** begin **

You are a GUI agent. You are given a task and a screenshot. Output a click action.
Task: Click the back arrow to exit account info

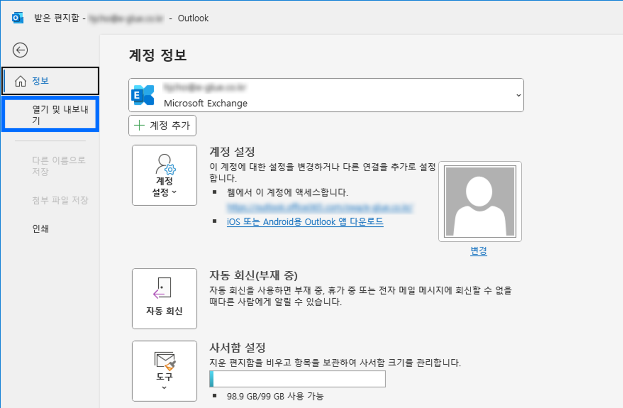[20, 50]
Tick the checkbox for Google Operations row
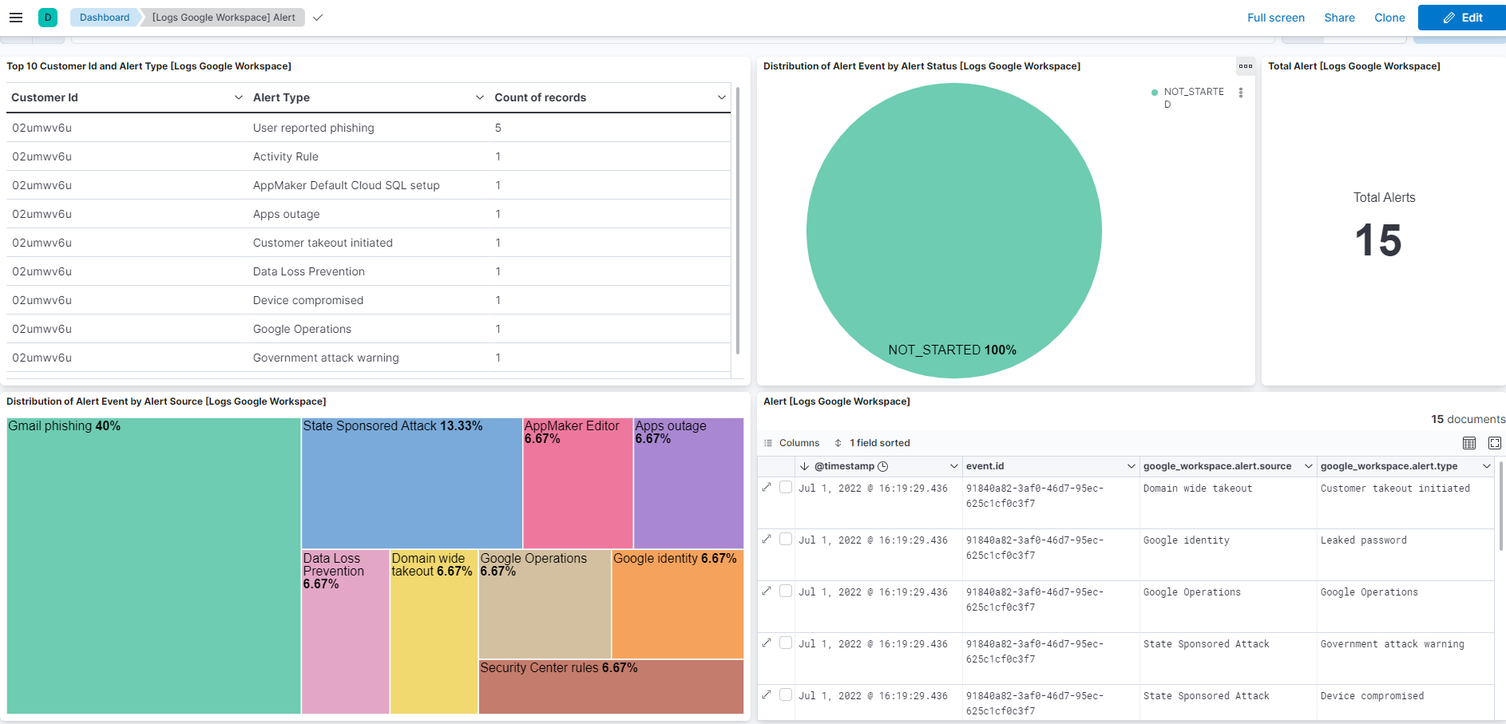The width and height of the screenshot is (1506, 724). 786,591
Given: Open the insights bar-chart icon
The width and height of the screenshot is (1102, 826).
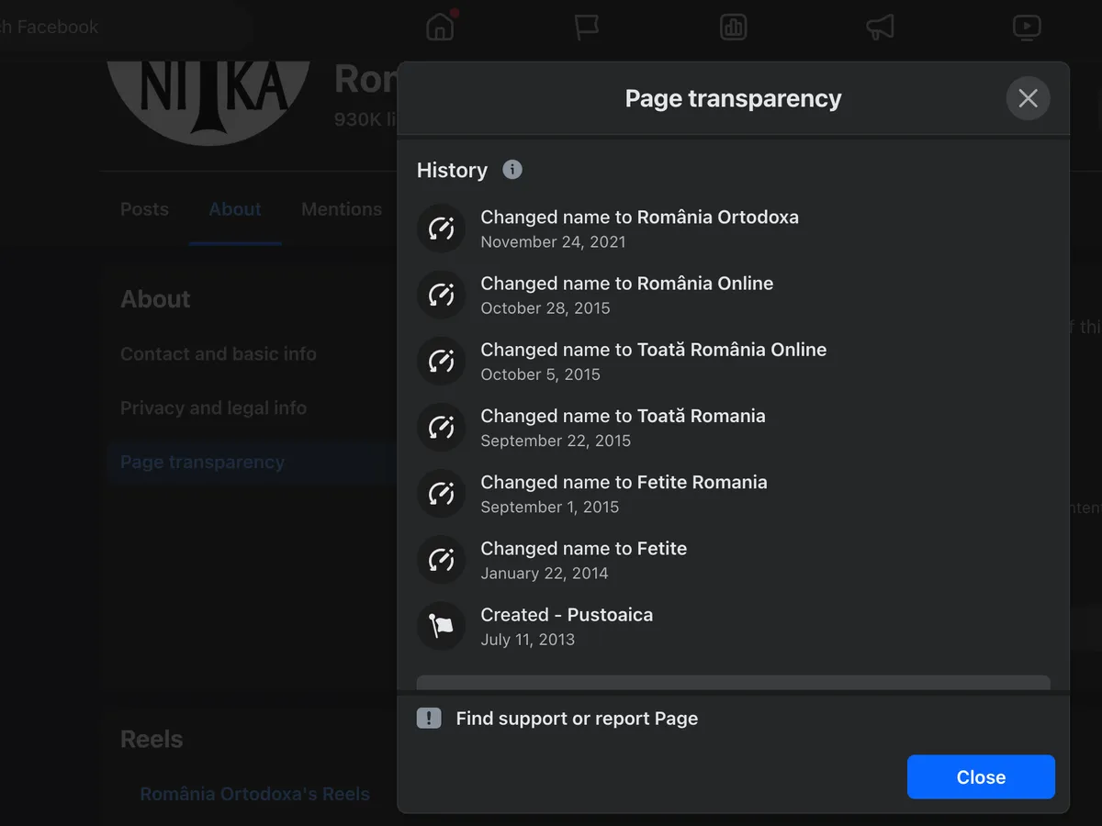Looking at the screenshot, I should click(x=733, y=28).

** end **
** begin **

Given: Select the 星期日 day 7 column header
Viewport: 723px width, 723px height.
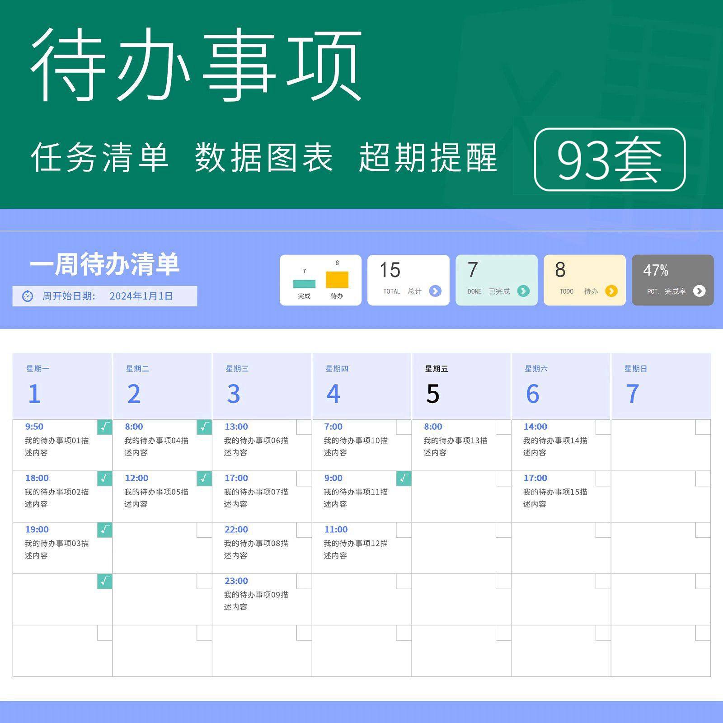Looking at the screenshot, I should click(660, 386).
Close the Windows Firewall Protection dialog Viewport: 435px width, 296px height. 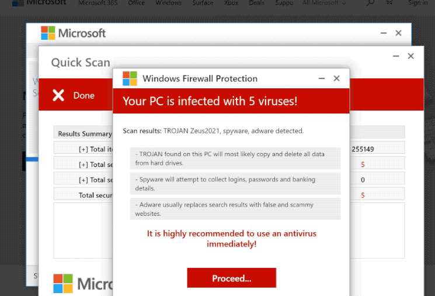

** end **
** begin **

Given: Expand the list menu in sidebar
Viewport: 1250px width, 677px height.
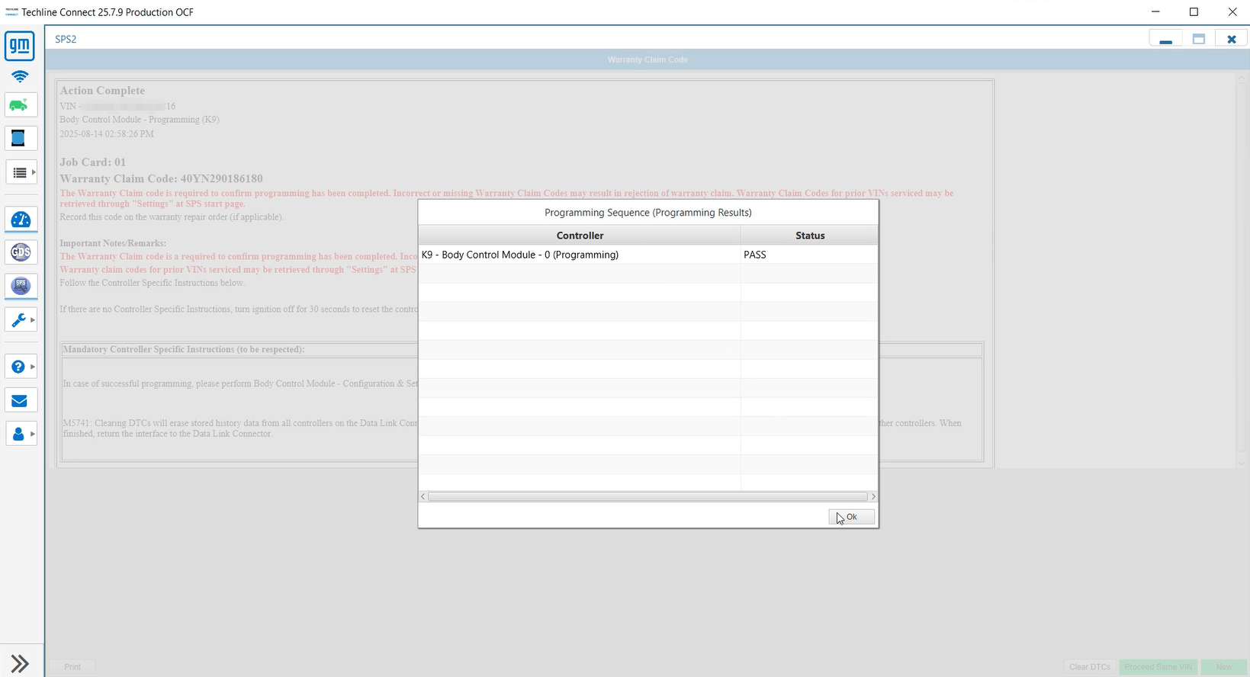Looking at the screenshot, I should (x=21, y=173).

** end **

▶ _Task details_: Output every line from the one containing "Given: Expand the list menu in sidebar" down to the one containing "Looking at the screenshot, I should (x=21, y=173).", both included, copied word for word with the pictures left out.

▶ _Full response_:
Given: Expand the list menu in sidebar
Viewport: 1250px width, 677px height.
Looking at the screenshot, I should (x=21, y=173).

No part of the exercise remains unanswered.